The adjustment became easier after Mary Kate fulfilled her passion for the performing arts by joining chorus and the Riverwood Players acting troupe.
“I’m pretty sure that without those, I wouldn’t have found my place in the school,” she said. “It’s a way to connect with other people.”
Although Mary Kate began as an actress and had parts in most of the school’s productions, she discovered an interest in the technical aspects of theater with “Dearly Departed,” Riverwood’s fall 2008 production. This spring, Mary Kate served as stage manager and lighting designer for “Joseph and the Amazing Technicolor Dreamcoat.”
In addition to the performing arts, Mary Kate spent a couple of summers volunteering at Chastain Horse Park, where her mother is a therapeutic riding instructor.

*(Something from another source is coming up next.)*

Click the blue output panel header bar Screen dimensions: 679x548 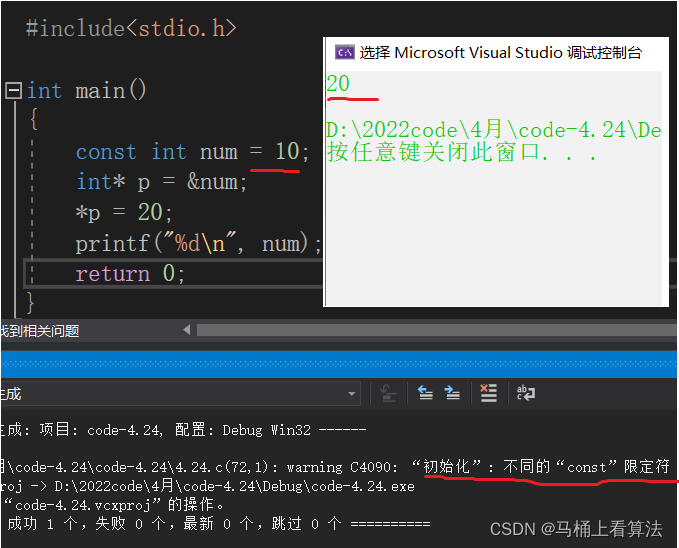pos(340,364)
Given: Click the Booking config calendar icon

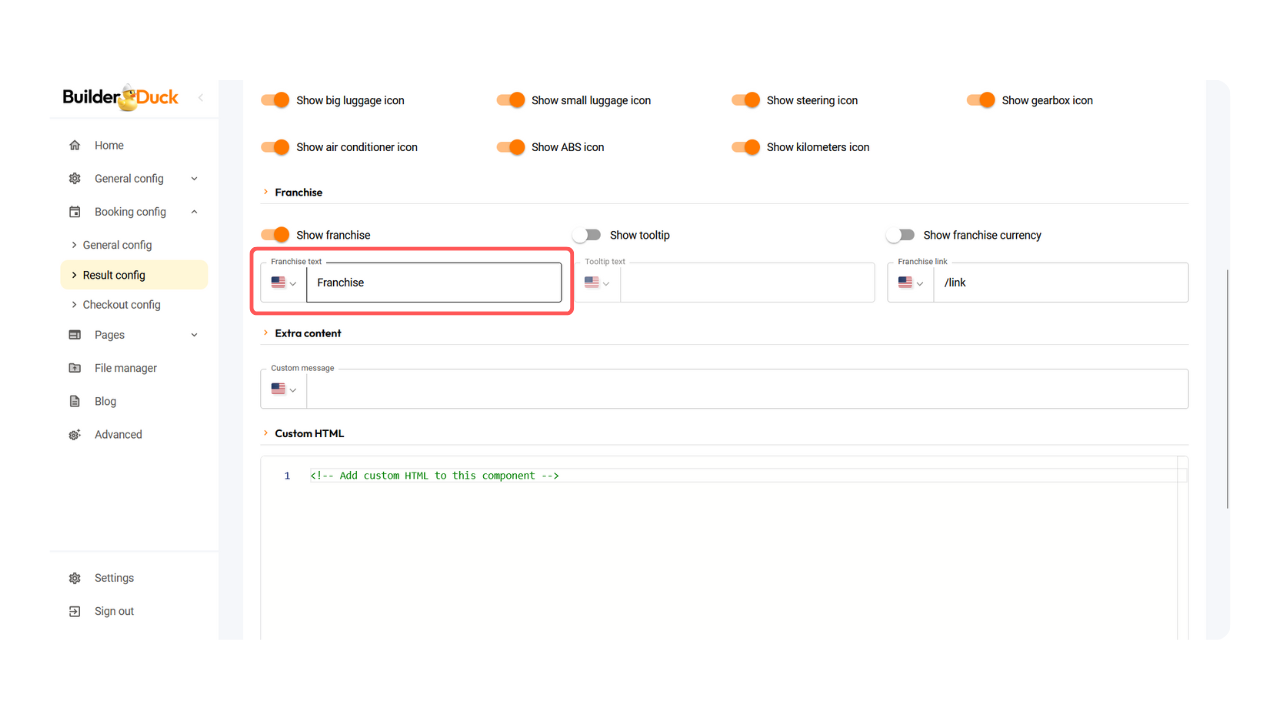Looking at the screenshot, I should pos(75,212).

Mary Kate also volunteered with the therapeutic riding program and worked with adults and children with physical and mental disabilities.
Now Mary Kate is preparing to return to her New Orleans roots.
In the fall she will be a freshman at the city’s Loyola University, Kathy’s alma mater, where she intends to pursue a degree in theater arts and technical theater. She also plans to study education to prepare for a career as a high school theater teacher.
Kathy is proud that her daughter chose to attend Loyola but will miss her when she moves back to New Orleans.
“I’m of two minds,” Kathy said. “I’m delighted that she is going to Loyola because I know she’ll love it. It’s a very small school, and you get a lot of personal attention. So I wanted that for her, but another part of me wanted her to stay close.”
Classes start Aug. 31, four years and two days after Katrina struck the Gulf Coast. And if another hurricane threatens to strike during her college career, Mary Kate can come home again to Sandy Springs.